*SUPPLIED MATERIAL:*
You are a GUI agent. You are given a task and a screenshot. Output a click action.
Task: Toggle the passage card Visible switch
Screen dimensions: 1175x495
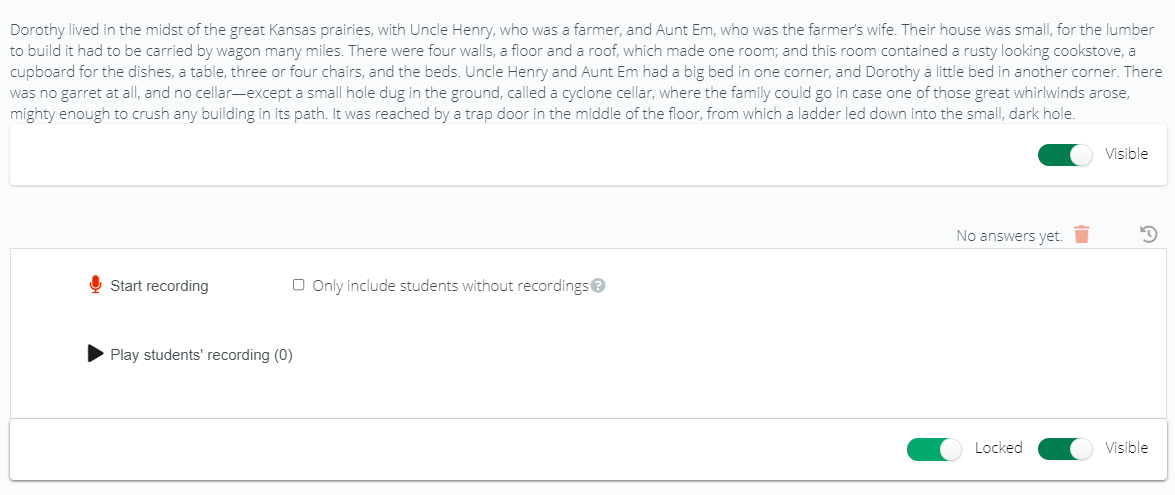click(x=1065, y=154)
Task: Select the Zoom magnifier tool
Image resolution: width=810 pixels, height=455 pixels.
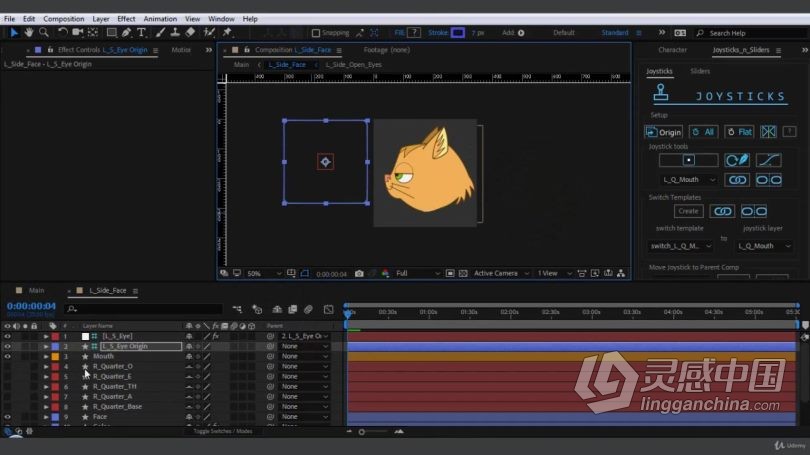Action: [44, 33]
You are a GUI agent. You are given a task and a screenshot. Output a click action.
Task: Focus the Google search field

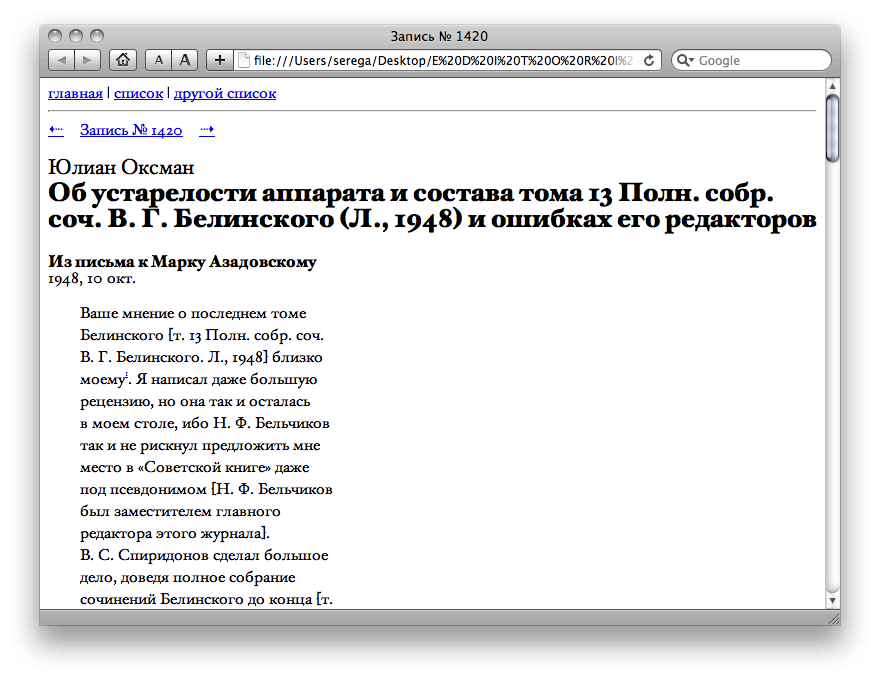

==

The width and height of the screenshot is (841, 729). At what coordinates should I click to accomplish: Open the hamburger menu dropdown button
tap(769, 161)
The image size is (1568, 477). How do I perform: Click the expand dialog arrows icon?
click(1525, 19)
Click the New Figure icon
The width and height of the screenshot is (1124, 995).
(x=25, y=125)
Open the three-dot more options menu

* * *

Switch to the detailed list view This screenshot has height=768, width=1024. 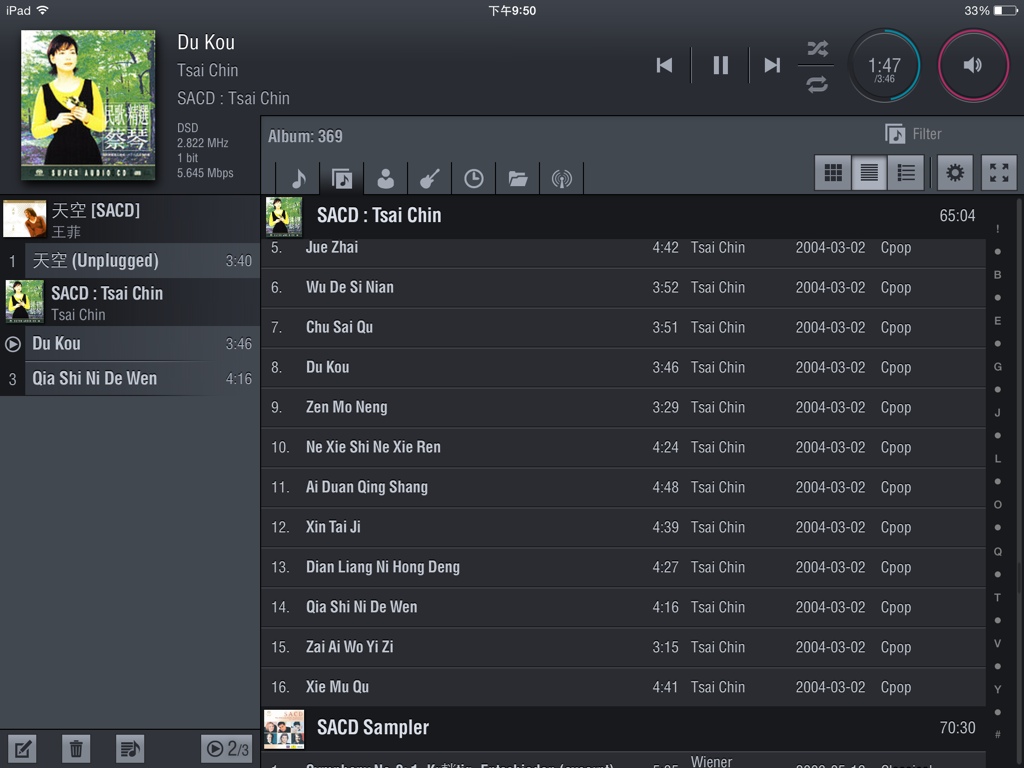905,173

*WHAT TO DO:* Within the entries above, the lines from the one containing "Image resolution: width=810" through the one containing "Task: Focus the Google search field" are to be transcribed exactly, ends included, pictures excluded.

*RESPONSE FOR THIS EXERCISE:*
Image resolution: width=810 pixels, height=455 pixels.
Action: [44, 33]
You are a GUI agent. You are given a task and a screenshot. Output a click action.
Task: Focus the Google search field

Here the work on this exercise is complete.